Entertainment

How ‘Ghosted’ Incorporates Real Fringe Scientific Theories Into Its Comedy

by Kayla Hawkins
Kevin Estrada/FOX

Inspired heavily by both buddy comedies and classic science fiction drama The X Files, Ghosted premieres on Oct. 1 and follows the adventures of Max Jennifer (Adam Scott), a paranormal expert and the author of a book on the multiverse, paired with a hard-nosed, skeptical detective, Leroy Wright (Craig Robinson, channeling his deadpan The Office performance). As a comedy that includes several mentions of Bigfoot in the Season 1 trailer, Ghosted is obviously not tied tightly to reality, but is Max's passion project based on something that actually exists? Is The Multiverse Equation a real book?

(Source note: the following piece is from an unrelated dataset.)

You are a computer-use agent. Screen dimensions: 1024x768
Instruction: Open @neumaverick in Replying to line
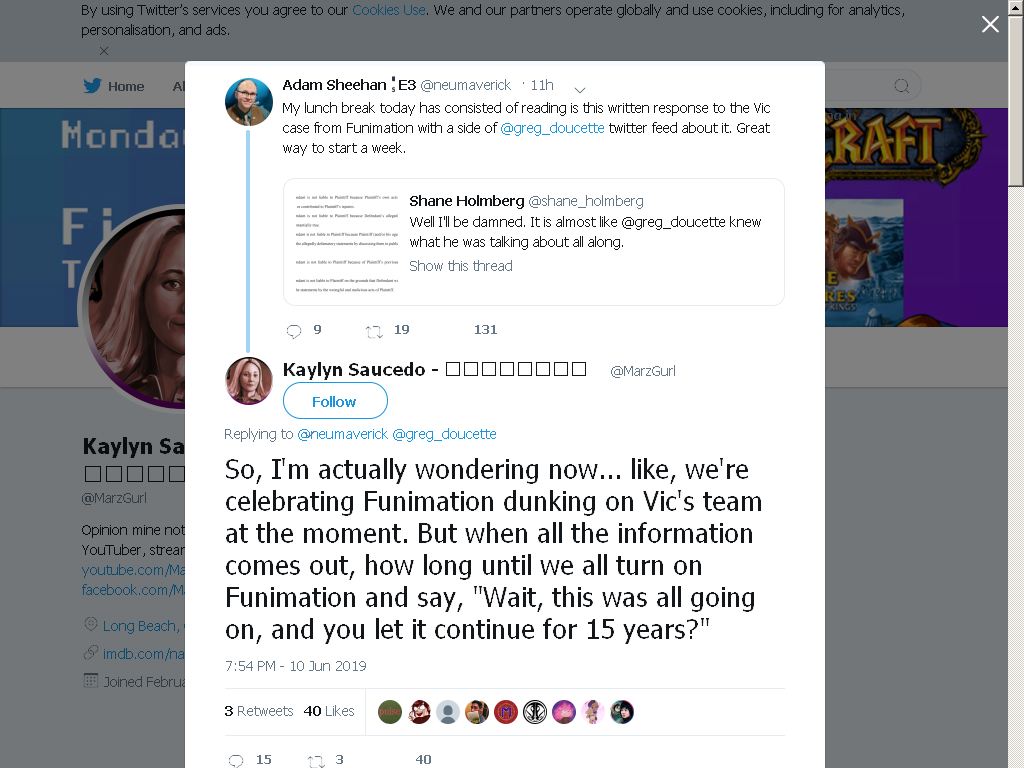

Max's book isn't exactly well respected on the show, and his theories seem to have derailed his life when the series begins. (That and the supposed abduction of his wife.) Maybe if Ghosted becomes a huge hit series, the people behind the show might be interested in capitalizing on the show's success and the characters' fame by marketing some real version of The Multiverse Equation, but until then, this tome only exists in the world of the show. So don't go looking for Max Jennifer's name on a bookstore shelf just yet.

However, what's interesting is that while both Max's book and the show are totally fictional, the concepts that the book discusses — the multiverse theory — does have its basis in real theoretical science. On the show, Max gets kicked out of his Harvard professorship when he begins theorizing that his wife was abducted by aliens. In real life, according to Smithsonian Magazine, evidence of the multiverse is puzzling physicists. But not every multiverse theory is the same. One theory explained by Smithsonian Magazine posits, what if "every time a physical particle, such as an electron, has multiple options, it takes all of them — each in a different, newly spawned universe"? Another suggests that the expansion of the universe "continues — just not in our universe where we could see it. And as it does, it spawns other universes. And even when it stops in those spaces, it continues in still others. This 'eternal inflation' would have created an infinite number of other universes."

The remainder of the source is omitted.